● **O QUE PRODUZIR**
Reproduza fielmente o trecho do texto sobre a vida contemporânea e a pandemia: comece nas palavras "Estamos acostumados a" e pare depois de "mudança de direção.".

● **TEXTO EM ESTUDO**
A sociedade em que vivemos não privilegia a contemplação, mas sim, a euforia, o ruído, a fluidez cujas ações empreendidas mudam antes mesmo de se consolidarem no dia a dia.
Transitamos embebidos em ambiguidades que infernizam nossa alma, como o desejo de liberdade e da busca da individualização, que promove relações inconsistentes e absurda produção de vontades. Parece que nada mais é feito para durar.
Um ser humano sem vínculos, inseguro, tomado pela natureza liquefeita dos laços sociais, é o que de fato é produzido neste tempo pós-moderno. Assim tem que ficar correndo o tempo todo para não se ouvir, não se ver, não sentir que está sendo reconfigurado sob os princípios do consumismo, pelo uso e pelo desuso.
Contradições
São infinitas as contradições, como o desejo de apertar os laços e ao mesmo tempo mantê-los frouxos, desejo de relacionar-se e, contraditoriamente desconfiado, de que estar anexado pode ser perigoso. O exercício do amor pelo visto tornou-se uma benção claramente ambígua.
Relações periféricas são desfeitas quando o interesse que as mantinha, desvanece como pólen pelo ar… Compromissos e vínculos são interpretados como sinal de perigo. Vive-se com o desejo oculto da permanência mas… monitorado pela ausência.
E por ironia do destino, nessa cultura midiática, onde o sossego e o silêncio se mostram como algo proscrito, se instala uma pandemia assombrosa.
O medo que nos acompanha
O medo, companhia indissociável do homem deste tempo, agora além dos seus velhos conhecidos como a violência urbana, a perda de recursos, o medo da exclusão, de ficar para trás… tem que ser acrescido ao medo de ser contaminado, adoecer e morrer por Covid-19.
Empurrado para “dentro”, lugar onde pouco se fica, é levado a essa difícil estadia: a interioridade.
Estamos acostumados a encher todos os minutos, porque o tempo precisa ser ocupado, não importando, inclusive o conteúdo. Simplesmente preenchê-lo.
Confinamento e a ocupação do tempo
Confinado em casa, ou se estabelece um isolamento com característica fascista, regido por uma rotina exacerbada por novas empreitadas rígidas, cheias de horários, numa “produção de coisas” do acordar até a hora de dormir, afastando o vazio existencial e seus ruídos internos ou, se disponibiliza a ficar consigo, permitindo períodos de contemplação que poderão levar a uma consciência mais ampliada e mudança de direção.
Que sentido estou dando à minha vida? Essa é uma questão que não quer calar.

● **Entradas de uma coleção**
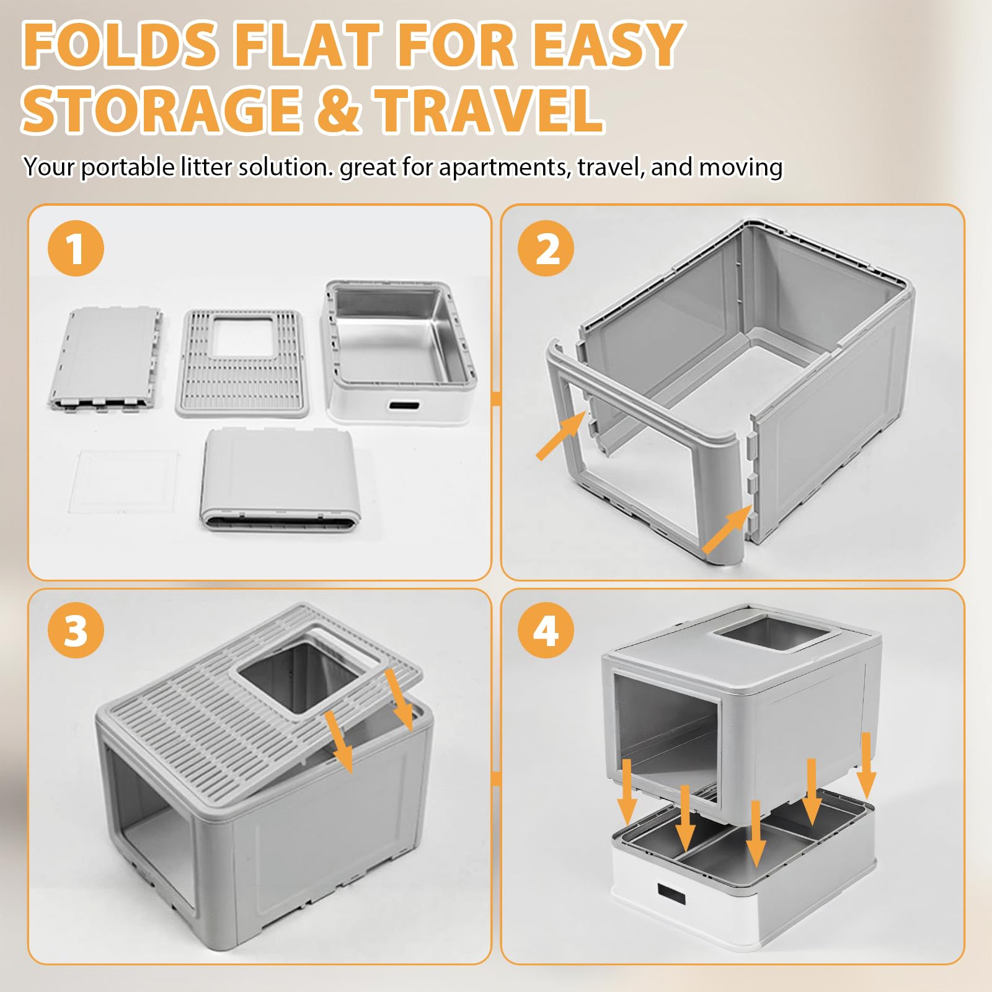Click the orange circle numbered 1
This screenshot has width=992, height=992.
tap(76, 248)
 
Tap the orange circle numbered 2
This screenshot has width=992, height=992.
tap(546, 248)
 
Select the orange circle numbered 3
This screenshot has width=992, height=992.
tap(76, 631)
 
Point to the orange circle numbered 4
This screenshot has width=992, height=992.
tap(546, 631)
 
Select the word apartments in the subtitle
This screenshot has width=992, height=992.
tap(505, 167)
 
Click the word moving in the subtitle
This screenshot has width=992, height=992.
tap(741, 167)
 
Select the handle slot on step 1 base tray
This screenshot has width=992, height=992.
tap(404, 407)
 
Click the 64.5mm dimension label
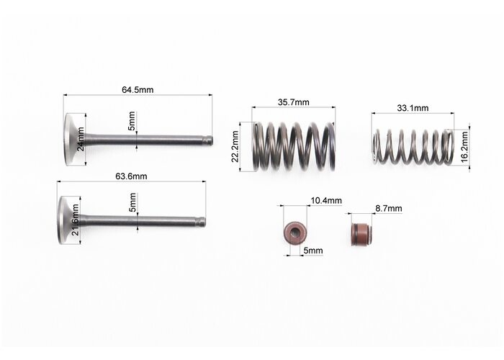[x=138, y=90]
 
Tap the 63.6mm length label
[x=131, y=176]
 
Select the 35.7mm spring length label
[x=294, y=102]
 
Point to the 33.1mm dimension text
[x=413, y=108]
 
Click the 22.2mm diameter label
[x=235, y=147]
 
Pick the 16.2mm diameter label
[x=464, y=147]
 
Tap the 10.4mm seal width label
[x=326, y=201]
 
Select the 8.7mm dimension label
[x=389, y=209]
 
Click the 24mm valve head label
[x=81, y=139]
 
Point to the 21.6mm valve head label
[x=75, y=220]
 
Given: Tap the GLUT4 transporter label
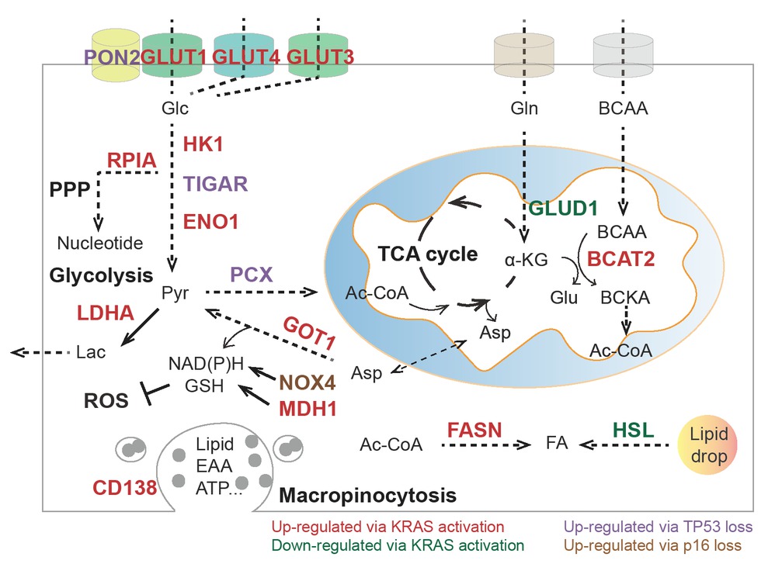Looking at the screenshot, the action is [245, 57].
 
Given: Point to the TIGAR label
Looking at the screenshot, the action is [216, 184].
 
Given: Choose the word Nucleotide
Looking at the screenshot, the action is [101, 244].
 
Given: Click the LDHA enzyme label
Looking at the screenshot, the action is [106, 313].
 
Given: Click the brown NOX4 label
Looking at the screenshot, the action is [307, 382].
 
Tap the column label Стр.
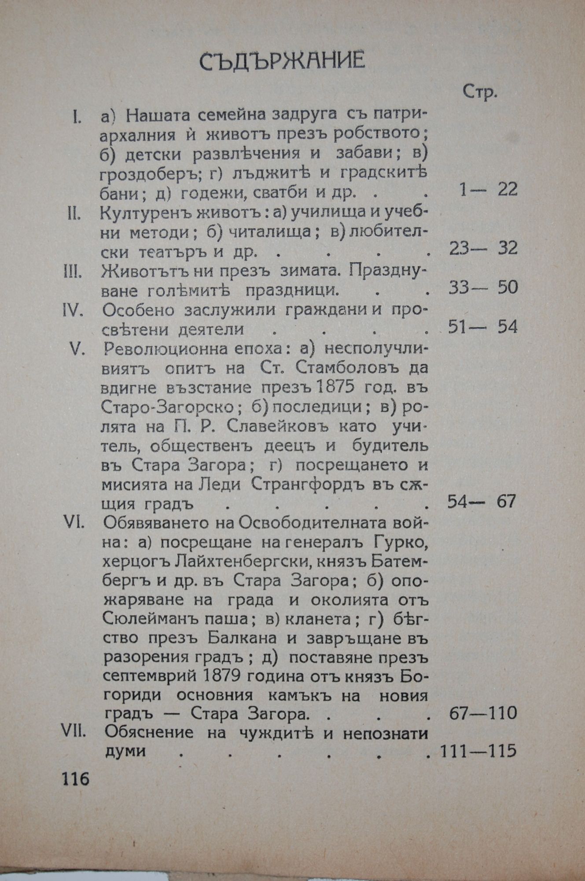tap(480, 93)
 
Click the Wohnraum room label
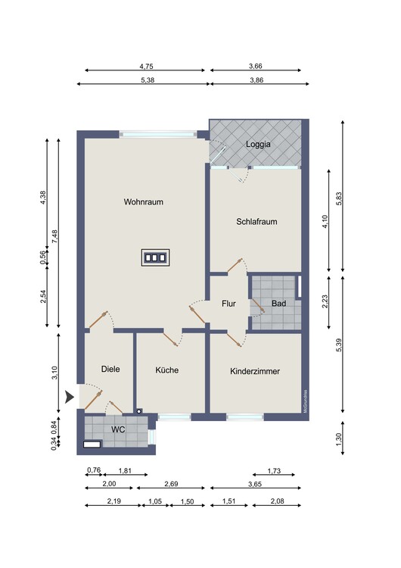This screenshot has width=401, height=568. (x=143, y=201)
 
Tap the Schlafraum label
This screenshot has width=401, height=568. (x=256, y=221)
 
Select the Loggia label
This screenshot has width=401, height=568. (x=258, y=144)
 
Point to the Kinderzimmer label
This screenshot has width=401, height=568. (x=255, y=371)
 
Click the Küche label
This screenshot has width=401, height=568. (x=167, y=370)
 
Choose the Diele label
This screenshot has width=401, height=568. (x=110, y=369)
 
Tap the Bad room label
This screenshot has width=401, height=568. (x=278, y=303)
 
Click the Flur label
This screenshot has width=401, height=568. (x=228, y=304)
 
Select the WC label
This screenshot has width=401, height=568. (x=118, y=429)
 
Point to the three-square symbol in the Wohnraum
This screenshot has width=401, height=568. (x=156, y=257)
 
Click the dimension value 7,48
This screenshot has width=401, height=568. (x=54, y=236)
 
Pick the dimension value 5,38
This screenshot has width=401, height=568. (x=148, y=80)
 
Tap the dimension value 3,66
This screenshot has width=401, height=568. (x=256, y=66)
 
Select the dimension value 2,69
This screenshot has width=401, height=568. (x=171, y=484)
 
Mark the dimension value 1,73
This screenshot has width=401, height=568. (x=274, y=470)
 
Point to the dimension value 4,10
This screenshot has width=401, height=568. (x=325, y=221)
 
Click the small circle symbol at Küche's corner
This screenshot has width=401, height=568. (x=139, y=411)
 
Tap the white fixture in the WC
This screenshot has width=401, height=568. (x=92, y=444)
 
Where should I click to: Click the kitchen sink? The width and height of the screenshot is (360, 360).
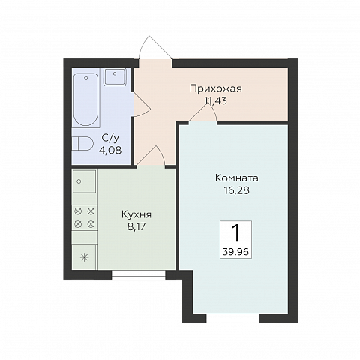[85, 182]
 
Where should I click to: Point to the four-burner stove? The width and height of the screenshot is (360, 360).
[85, 218]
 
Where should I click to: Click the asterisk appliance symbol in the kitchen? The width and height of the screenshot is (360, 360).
[85, 256]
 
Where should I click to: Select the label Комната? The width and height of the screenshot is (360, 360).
[236, 178]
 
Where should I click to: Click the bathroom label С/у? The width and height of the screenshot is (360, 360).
[110, 140]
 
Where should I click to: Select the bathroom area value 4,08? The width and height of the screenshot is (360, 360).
[110, 152]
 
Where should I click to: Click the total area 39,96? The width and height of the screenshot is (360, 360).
[237, 253]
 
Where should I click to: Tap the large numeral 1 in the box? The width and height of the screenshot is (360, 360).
[237, 232]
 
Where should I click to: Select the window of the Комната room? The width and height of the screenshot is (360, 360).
[227, 318]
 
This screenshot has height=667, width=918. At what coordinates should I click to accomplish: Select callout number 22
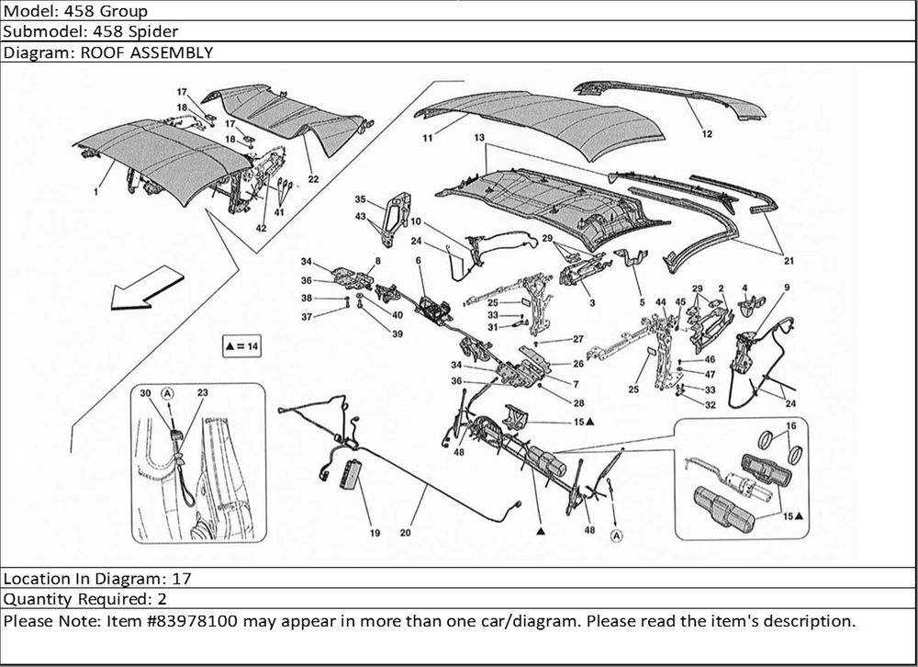314,178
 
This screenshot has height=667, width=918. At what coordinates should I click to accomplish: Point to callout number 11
428,139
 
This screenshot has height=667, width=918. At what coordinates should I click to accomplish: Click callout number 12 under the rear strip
707,133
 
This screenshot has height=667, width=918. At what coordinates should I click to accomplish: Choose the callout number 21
789,261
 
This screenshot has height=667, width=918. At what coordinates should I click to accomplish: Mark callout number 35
361,199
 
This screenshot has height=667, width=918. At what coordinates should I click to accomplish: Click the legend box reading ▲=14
241,346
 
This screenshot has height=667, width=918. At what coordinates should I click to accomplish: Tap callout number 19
375,532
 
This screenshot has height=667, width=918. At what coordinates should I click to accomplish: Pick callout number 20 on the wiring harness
405,531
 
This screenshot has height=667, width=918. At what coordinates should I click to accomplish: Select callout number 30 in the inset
145,393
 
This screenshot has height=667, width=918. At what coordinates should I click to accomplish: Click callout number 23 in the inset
202,393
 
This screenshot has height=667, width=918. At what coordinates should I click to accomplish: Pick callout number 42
262,228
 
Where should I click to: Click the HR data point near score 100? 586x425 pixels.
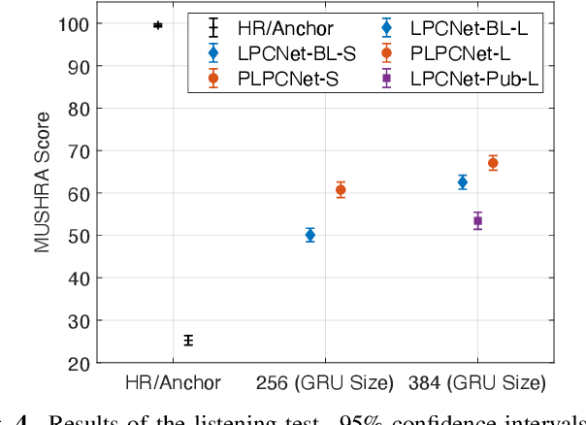(x=157, y=25)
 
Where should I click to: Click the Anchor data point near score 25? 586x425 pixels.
(x=188, y=340)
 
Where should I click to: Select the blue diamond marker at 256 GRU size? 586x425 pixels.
(x=310, y=234)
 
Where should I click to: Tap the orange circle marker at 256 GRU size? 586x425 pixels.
(x=341, y=190)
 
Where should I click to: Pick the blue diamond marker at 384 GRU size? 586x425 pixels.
(x=463, y=181)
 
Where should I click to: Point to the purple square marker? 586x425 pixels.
(x=477, y=221)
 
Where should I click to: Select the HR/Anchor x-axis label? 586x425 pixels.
(x=173, y=382)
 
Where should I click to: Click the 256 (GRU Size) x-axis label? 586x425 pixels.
(x=325, y=382)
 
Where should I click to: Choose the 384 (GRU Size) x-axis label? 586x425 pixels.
(x=477, y=382)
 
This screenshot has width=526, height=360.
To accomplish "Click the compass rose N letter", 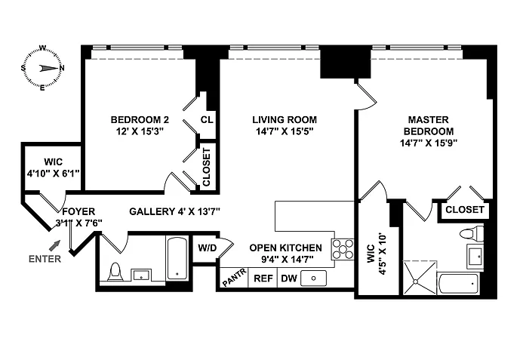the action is point(62,68).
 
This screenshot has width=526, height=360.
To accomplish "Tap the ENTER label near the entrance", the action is point(45,259).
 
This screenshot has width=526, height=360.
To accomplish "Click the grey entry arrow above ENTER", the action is point(54,245).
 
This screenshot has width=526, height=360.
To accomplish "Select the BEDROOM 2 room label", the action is point(140,119).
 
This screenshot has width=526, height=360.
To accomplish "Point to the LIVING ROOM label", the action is point(285,119).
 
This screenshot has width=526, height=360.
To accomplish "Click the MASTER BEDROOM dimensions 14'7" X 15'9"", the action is point(429,143).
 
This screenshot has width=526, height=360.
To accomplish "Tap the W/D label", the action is point(208,248).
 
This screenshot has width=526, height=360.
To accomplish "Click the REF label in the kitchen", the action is point(263,278).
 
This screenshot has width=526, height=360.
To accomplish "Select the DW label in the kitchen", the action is point(289,278).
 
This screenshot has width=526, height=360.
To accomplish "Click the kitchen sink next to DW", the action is point(314,278).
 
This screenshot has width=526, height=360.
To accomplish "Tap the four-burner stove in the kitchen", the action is point(343,249).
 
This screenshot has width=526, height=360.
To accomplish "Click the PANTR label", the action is point(235,278).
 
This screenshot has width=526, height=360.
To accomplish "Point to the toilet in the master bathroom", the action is point(472,233).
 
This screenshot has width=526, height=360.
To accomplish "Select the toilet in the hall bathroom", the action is point(115,272).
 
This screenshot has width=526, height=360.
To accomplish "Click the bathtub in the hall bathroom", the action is point(177,258).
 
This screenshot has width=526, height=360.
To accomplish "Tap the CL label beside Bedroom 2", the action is point(207,119).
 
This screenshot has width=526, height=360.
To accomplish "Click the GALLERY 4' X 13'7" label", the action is point(174,211).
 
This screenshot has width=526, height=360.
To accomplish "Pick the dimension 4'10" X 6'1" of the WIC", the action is point(53,174).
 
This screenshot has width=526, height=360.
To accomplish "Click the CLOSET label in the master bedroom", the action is point(465,209).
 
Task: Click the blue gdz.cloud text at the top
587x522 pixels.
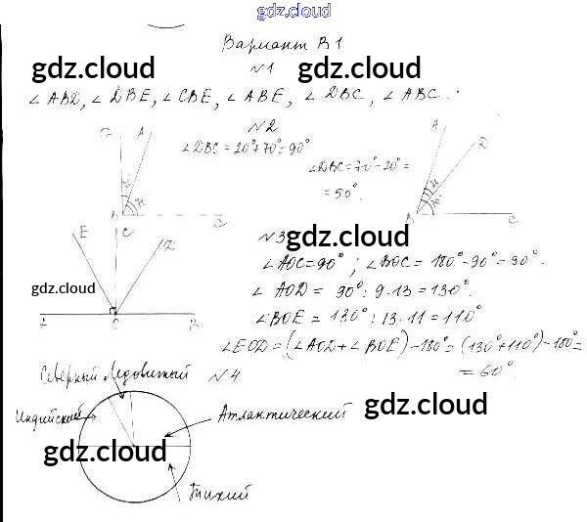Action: coord(294,11)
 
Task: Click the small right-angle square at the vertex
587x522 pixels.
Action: coord(113,311)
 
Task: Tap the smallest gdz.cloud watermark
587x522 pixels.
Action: coord(63,288)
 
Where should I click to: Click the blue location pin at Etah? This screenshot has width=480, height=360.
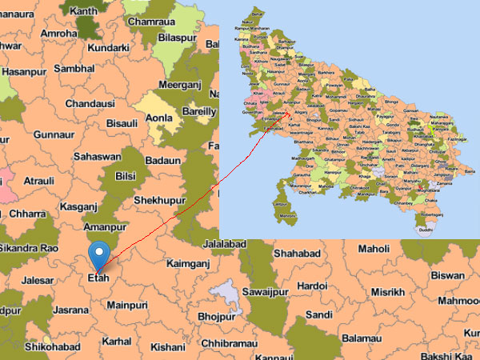tap(98, 254)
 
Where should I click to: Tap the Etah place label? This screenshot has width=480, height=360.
tap(97, 280)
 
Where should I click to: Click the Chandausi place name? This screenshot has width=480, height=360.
tap(90, 104)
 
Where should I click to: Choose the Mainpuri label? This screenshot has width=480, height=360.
tap(128, 305)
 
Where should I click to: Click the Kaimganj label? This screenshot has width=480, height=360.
tap(192, 262)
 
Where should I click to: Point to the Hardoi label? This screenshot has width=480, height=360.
tap(311, 286)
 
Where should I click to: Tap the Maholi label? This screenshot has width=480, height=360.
tap(374, 249)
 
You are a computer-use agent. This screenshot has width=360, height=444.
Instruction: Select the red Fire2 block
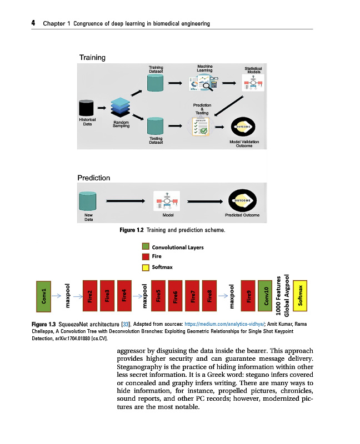(89, 296)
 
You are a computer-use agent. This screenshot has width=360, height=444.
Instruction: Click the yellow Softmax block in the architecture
(301, 296)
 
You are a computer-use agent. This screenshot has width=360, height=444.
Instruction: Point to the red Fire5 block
(158, 296)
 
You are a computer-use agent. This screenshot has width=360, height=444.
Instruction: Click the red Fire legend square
(146, 257)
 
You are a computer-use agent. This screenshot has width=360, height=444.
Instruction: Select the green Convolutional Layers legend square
(146, 247)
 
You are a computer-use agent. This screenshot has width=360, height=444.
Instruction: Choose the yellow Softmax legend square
(146, 268)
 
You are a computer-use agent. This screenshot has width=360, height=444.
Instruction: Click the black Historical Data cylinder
(86, 108)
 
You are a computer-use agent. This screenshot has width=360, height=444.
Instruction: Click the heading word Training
(92, 58)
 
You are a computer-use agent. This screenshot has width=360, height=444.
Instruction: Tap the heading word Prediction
(94, 178)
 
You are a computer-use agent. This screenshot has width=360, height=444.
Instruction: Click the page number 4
(33, 23)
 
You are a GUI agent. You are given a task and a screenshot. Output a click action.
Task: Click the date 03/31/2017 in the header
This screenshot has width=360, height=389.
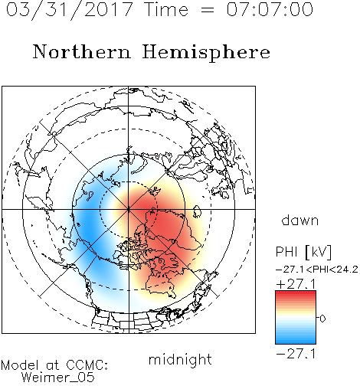70,9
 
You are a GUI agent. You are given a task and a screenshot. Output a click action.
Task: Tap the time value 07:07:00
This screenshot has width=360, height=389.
270,9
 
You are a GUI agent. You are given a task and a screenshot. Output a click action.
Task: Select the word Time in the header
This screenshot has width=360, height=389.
166,9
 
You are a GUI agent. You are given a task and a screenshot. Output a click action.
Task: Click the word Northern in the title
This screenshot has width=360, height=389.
82,51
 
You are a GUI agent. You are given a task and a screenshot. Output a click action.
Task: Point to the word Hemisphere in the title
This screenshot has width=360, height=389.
206,53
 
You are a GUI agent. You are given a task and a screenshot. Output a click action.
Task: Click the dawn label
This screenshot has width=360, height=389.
300,220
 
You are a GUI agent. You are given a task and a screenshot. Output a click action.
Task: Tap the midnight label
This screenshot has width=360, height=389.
180,359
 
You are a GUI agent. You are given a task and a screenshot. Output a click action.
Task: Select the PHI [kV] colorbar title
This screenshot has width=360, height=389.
303,252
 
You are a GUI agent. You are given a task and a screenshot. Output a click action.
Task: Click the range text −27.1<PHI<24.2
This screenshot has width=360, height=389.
317,270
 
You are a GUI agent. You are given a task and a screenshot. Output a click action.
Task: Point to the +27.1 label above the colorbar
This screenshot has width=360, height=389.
296,284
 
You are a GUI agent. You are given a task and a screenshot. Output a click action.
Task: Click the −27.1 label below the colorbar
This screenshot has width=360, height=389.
296,354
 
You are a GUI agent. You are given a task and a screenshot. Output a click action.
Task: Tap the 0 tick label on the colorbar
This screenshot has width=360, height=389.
322,319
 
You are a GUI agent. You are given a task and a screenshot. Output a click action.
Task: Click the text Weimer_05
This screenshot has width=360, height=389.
58,378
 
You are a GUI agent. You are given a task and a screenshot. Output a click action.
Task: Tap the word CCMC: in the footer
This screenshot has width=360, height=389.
87,365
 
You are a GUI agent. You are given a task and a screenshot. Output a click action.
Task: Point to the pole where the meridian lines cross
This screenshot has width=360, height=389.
129,209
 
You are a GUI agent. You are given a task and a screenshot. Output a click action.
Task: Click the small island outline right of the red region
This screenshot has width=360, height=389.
197,211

● **TAREFA CONCLUÍDA**
Estamos acostumados a encher todos os minutos, porque o tempo precisa ser ocupado, não importando, inclusive o conteúdo. Simplesmente preenchê-lo.
Confinamento e a ocupação do tempo
Confinado em casa, ou se estabelece um isolamento com característica fascista, regido por uma rotina exacerbada por novas empreitadas rígidas, cheias de horários, numa “produção de coisas” do acordar até a hora de dormir, afastando o vazio existencial e seus ruídos internos ou, se disponibiliza a ficar consigo, permitindo períodos de contemplação que poderão levar a uma consciência mais ampliada e mudança de direção.